The downturn has played out in such places as the Cook Inlet Processing fish-processing plant on Kodiak Island, at the edge of the Gulf of Alaska, about 250 miles south of Anchorage.

The plant was bought out by a rival processor and shut down last month, victim of a one-two punch: low salmon prices and restrictions on catching cod and pollock, the favorite food of the endangered Steller sea lion.

Unlike other plants that employ college students for seasonal work, Cook Inlet Processing provided nearly year-round jobs.

The plant marked its calendar by the fish that came in the door. From January through mid-March came gray cod, followed by rock sole, Dover sole and herring. Salmon season started in mid-June and lasted through September. Rock fish, pollock and more gray cod came through the door late in the year.

Working jobs such as the "slime line," using a spoon to clean fish carcasses of the blood that gutting machines miss, a husband and wife could earn $40,000 to $45,000 a year — enough to put down roots.

"They lived on the overtime," said production manager Tuck Bonney, sitting in the plant's empty lunchroom as a few workers trickled in to collect their final paychecks.

Caridad and Floro Rambac left $2-an-hour jobs in California to come to Alaska in 1975, and have worked in fish processing for most of the years since. They made enough to put their two children through Catholic school, but they still have eight years of payments left on their modest one-story home in a subdivision residents call the Aleutian homes, rows of prefabricated houses built for the Navy after World War II.

"We're going to try to find another cannery," Caridad said.

Cook Inlet Processing is the second plant on Kodiak Island to close in two years. Jobs at the remaining half-dozen plants are mostly filled, and Bonney estimates Kodiak can absorb 10 percent to 15 percent of the plant's laid-off workers.

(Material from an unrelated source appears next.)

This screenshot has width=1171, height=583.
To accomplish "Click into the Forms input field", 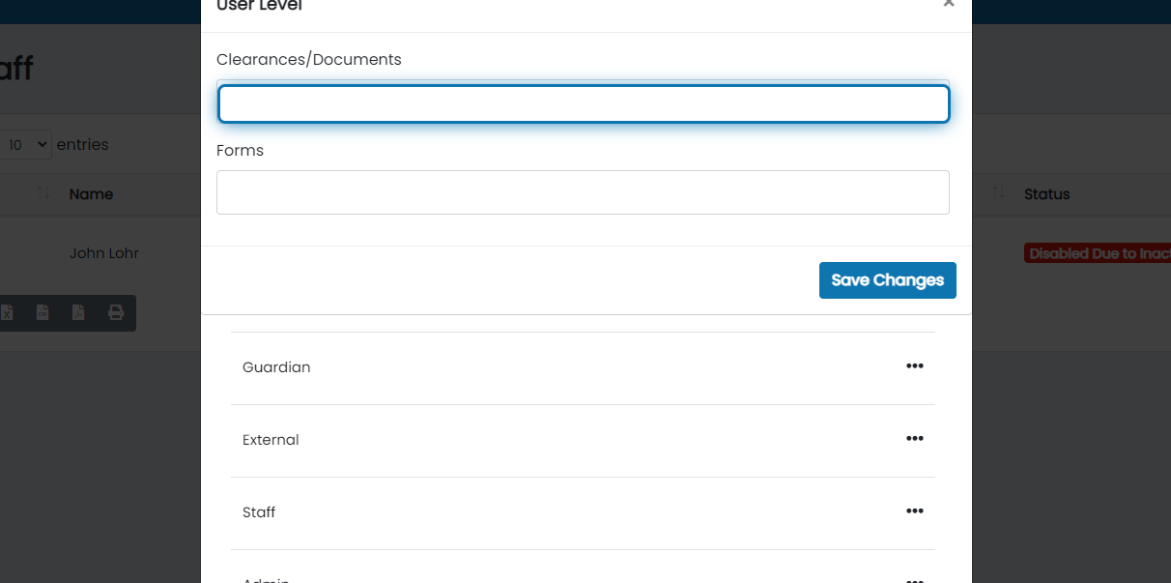I will pyautogui.click(x=583, y=192).
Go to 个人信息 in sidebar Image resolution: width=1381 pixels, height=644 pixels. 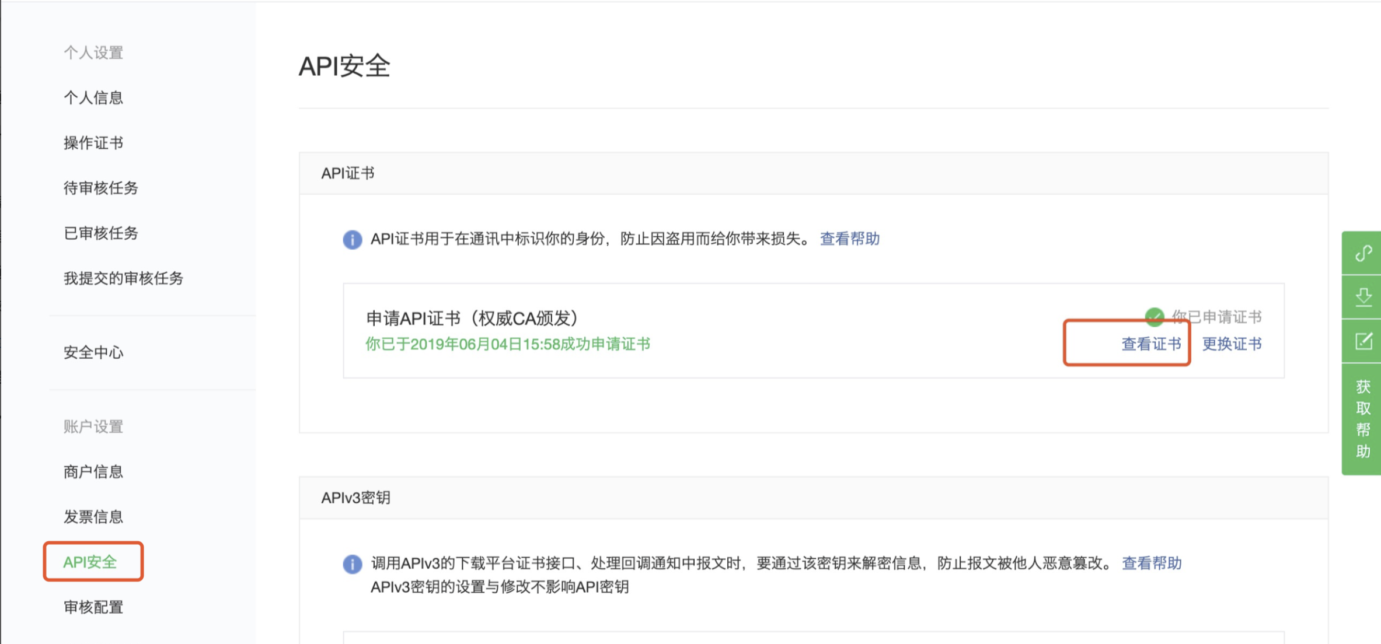(93, 97)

"Most of them are going to have to leave town," he said.

Alaska is paying a price for a state-regulated fishing system that's inefficient by design. Salmon harvests are set up to spread profits among fishermen who use different techniques — those who fish from boats, for example, and those who stretch nets from shore. The state bans fish traps, restricts the size of fishing boats, and takes other measures to give more fishermen a piece of the action, without regard to efficiency or profitability.

"In effect, we give away our most important competitive advantage," said Gunnar Knapp, a University of Alaska-Anchorage economist.

So far, though, there's no plan for solving the fishing crisis. Suggestions include tariffs on imported farmed fish, price supports for American salmon, a flashy marketing campaign for Alaska salmon and buybacks of fishing boats or permits, leaving those who remain with less competition.

But, as the summer salmon season approaches, the only certainty is that fewer Alaskans will make a living from fish.